To about 5% of the population, the second graph looks very much like the first. Avoid red and green as contrasts. There are mechanisms in R to choose colors automatically in a way that is friendly to color-blind people. We may look at these in more detail later in the course.

There are other subtle pitfalls with choosing color. Consider this graph:

	
	ggplot(met, aes(x=Diet, y=Cholesterol, fill=Strain)) + geom_boxplot() + 
	  scale_fill_manual(values=c("red", "navy"))

The default colors in R are a good place to start. They tend to avoid issues to do with varying intensity, color-blindness, and others. If you need to change the colors, do so with care.

Putting it all together

We'll finish by plotting the box plots by diet, colored by strain, and with the points overlaid.

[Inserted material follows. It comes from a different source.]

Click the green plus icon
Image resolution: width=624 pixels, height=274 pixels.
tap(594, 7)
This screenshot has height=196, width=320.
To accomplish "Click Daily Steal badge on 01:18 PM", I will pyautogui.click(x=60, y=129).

Doing this naïvely results in the points in a single column for each Diet:

	
	ggplot(met, aes(x=Diet, y=Cholesterol, fill=Strain)) + geom_boxplot() + geom_point()

To fix this, we can specify the position of the points as position_dodge. This takes a width parameter, and the value 0.75 will line them up over the box plots:

	
	ggplot(met, aes(x=Diet, y=Cholesterol, fill=Strain)) + geom_boxplot() + 
	    geom_point(position=position_dodge(width=0.75))

The position function position_jitterdodge does both: it "dodges" (points line up with the boxes) and adds jitter. We can specify the width for each:

	
	ggplot(met, aes(x=Diet, y=Cholesterol, fill=Strain)) + geom_boxplot() + 
	  geom_point(position=position_jitterdodge(jitter.width = 0.1, dodge.width = 0.75))